# [Your task]
The entries are to be reproduced verbatim, with all pictures omitted.
# # # # # # #
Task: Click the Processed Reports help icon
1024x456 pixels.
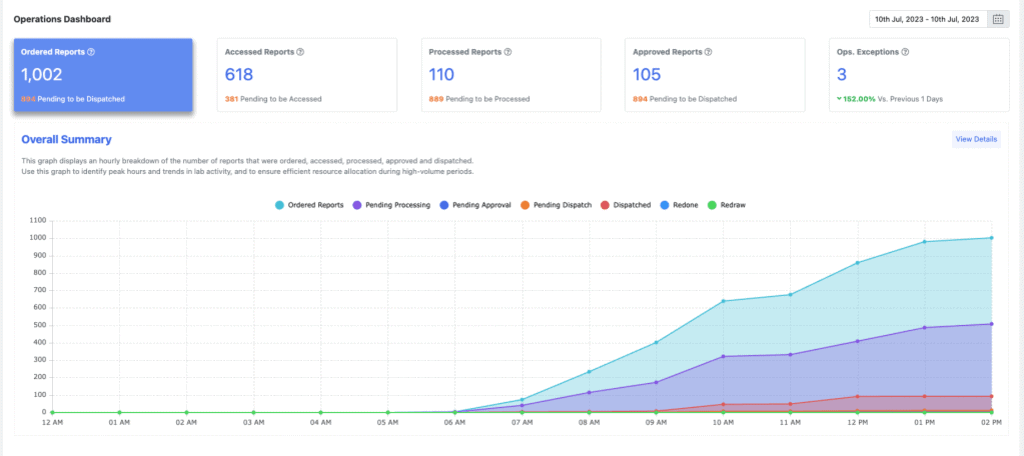Action: 508,51
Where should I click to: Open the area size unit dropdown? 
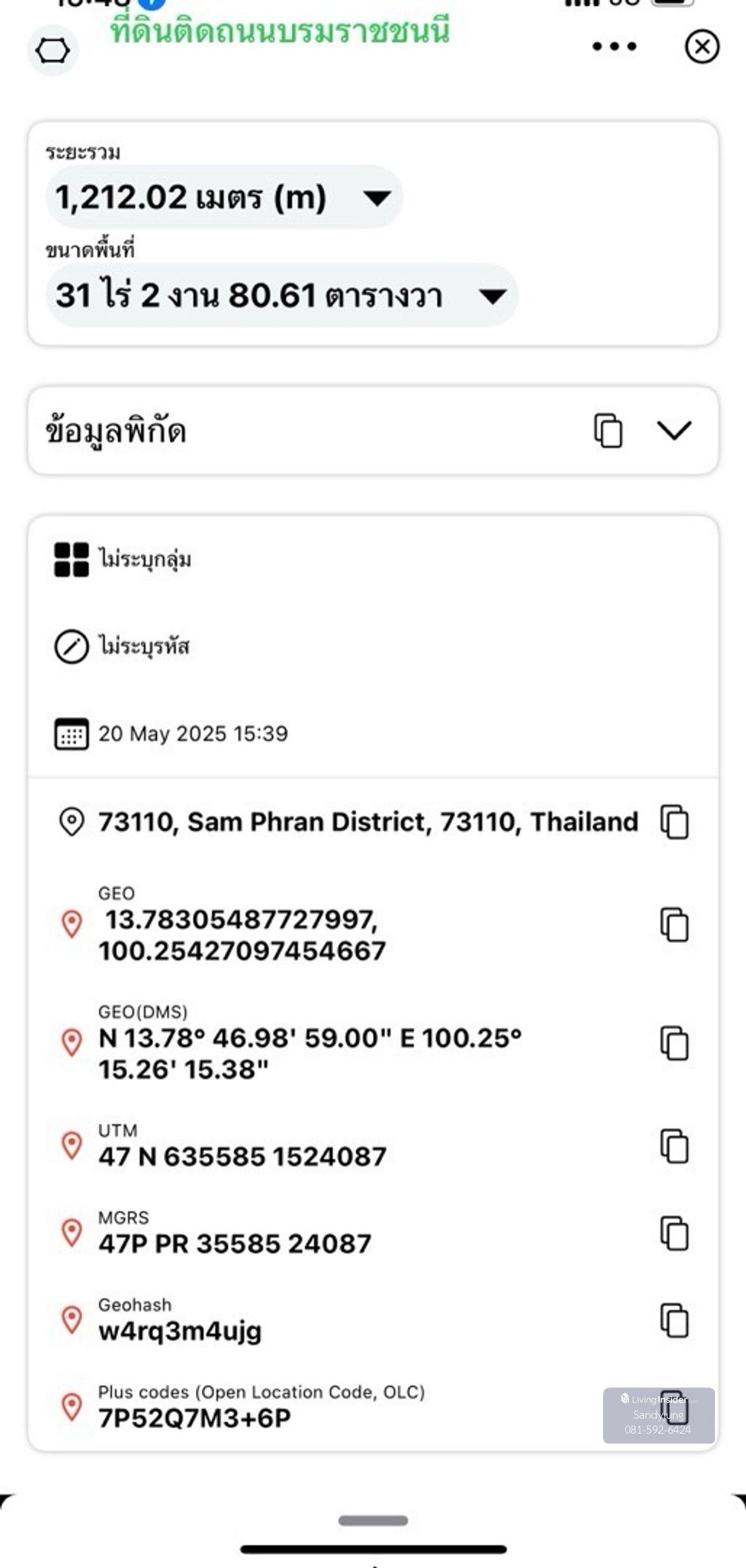coord(492,296)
# # # # # # #
# [Response]
Task: Click the Processed Reports help icon
1024x456 pixels.
Action: 508,51
Where should I click to: Open the area size unit dropdown? 
coord(492,296)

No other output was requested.